Herkesten evvel uyanmış, giyinmiş, çadırlar arasında dolaşıyordu.

Saat üçte, çadırlarda, çadırlar arasında bir faaliyet başlamıştı. İnsan sesi yok, yalnız hareket, yalnız koşuşma!

Şüphesiz herkesin kalbi, şafakla berâber açılacak olan müthiş sahnenin sonucunu düşünerek çarpıyordu.

Saat dörde geldiği zaman, Başkomutanlık, Genel Kurmay, Batı Cephesi karargâhları ata binmiş bulunuyordu.

Başkomutan en önde gidiyor, İsmet ve Fevzi Paşalarla diğer karargâh subayları onu tâkîb ediyordu. Hareket yönü, Birinci Ordu’nun gözetleme yeri olan “Kocatepe” idi. Gidilen yol, çok dar ve karanlıktı.

Yolu aydınlatmak için bir süvari neferi bir fener almıştı ve en önde yürüyordu.

Sarp, dar ve iki tarafı kayalarla çevrili olan bu yoldan ilerleyen karargâh heyetleri, bir gölge gibi görünüyordu. Hiç kimse konuşmuyor, belki serbestçe nefes bile almıyordu. Gecenin ruhânî ve biraz da korkunç olan sessizliğini yalnız atların ayaklarından çıkan sesler bozuyordu.

Acabâ ıstırap içinde bunalan esir Türklerden, acabâ yıllardan beri millî mücâdele adına hiçbir fedâkârlıktan kaçınmayan kahraman Anadolu halkından hiç kimse, gecenin bu saatinde, milleti zafer ve kurtuluşa götürecek olan bu gölgelerin hareketinden haberdâr olmuş muydu?

Gidilecek yol, bir saatlik bir mesâfeydi.

Üç çeyrek saatlik bir mesâfeyi kat ettikten sonra bir platoya çıktık. Doğmaya başlayan güneşin ışıkları ortalığı hafiften aydınlatmaya başlamıştı. Gözetleme yerine yaklaşırken -ki saat beşe çeyrek vardı- birden bire bir top patladı. Bu ilk top, zaferin anahtarı olmuştu.

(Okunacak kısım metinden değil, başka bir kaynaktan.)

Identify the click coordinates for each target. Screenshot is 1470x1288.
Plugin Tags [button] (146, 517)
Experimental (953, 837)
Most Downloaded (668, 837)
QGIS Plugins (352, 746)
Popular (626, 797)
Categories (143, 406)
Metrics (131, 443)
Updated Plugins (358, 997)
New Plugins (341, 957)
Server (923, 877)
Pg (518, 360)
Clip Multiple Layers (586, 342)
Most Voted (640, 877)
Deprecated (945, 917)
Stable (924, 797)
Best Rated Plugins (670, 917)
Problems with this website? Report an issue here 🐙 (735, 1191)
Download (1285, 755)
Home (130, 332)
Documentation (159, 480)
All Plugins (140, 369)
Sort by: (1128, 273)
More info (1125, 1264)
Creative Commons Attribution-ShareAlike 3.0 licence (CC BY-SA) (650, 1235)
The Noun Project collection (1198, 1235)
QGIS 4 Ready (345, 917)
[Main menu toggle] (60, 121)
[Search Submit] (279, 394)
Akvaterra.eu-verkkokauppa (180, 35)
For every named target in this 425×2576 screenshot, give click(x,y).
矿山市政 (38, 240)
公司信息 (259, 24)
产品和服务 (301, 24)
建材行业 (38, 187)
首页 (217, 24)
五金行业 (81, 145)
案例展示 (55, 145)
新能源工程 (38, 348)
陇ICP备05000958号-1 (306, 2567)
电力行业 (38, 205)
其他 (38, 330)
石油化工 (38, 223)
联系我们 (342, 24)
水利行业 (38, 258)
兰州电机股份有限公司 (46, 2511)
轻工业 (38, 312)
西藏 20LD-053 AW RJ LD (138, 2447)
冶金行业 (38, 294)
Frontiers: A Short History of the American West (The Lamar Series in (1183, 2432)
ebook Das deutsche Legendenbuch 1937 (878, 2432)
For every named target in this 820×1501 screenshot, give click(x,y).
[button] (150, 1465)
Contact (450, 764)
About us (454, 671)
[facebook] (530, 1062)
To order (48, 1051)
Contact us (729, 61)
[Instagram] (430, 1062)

Pek yakınından geçtiğimiz bir asker, sabah namazına durmuş, Allah’ıyla baş başa… Diğer bir nefer namazını bitirmiş, ellerini kaldırmış duâ ediyor… Acabâ topların bu cilveleri arasında, bu neferciğin ettiği duâ neydi Yârab?!

Tam saat beşte, gözetleme yerindeydik.

Bütün topçularımız, kendilerine verilen hedeflere müthiş bir ateş açmışlardı. Düşman hattı, yoğun bir duman şeklinde görünüyordu. Sanki, devamlı bir gök gürlemesi, bütün ufukları sarmıştı. Türk Ordusu, şimdiye kadar böyle kuvvetli bir topçu tarafından desteklenmiş değildi.

Birinci Ordu Komutanı Nureddin Paşa ile kurmayları faaliyet içinde! Telefon aracılığıyla kolordularla ve fırkalarla görüşüyor; duruma âit bilgiler alıyordu.

Saat altıya doğru Dördüncü Kolordu Komutanı Kemâlettin Bey telefon etti: “Kalecik sivrisi düştü!”

Bu tepe, önemli bir noktaydı. Anlaşılıyor ki, burada bulunan düşman kuvvetleri baskına uğramış, direnememiş… Topçumuzun şiddetli ve tesirli ateşinden kurtulmak için, mevzîlerini terk etmişti. Bu, iyiye işâretti.

Öğleye doğru bir mevzî daha ele geçirildi. Topçu ve piyâde ateşleri bütün şiddetiyle savaş meydanını velveleler içinde bırakıyordu.

Öğleden sonra, yüksek komuta hey’etini bir sabırsızlık bürüdü. Neden diğer mevzîler de düşmüyor? Düşman cephesi neden yarılmıyordu?

Şüphesiz bu, hoş bir şey, fakat zor… Düşünmeli ki; bu hat, en son teknik gelişmelere göre güçlendirilmiş, tahkîm edilmişti.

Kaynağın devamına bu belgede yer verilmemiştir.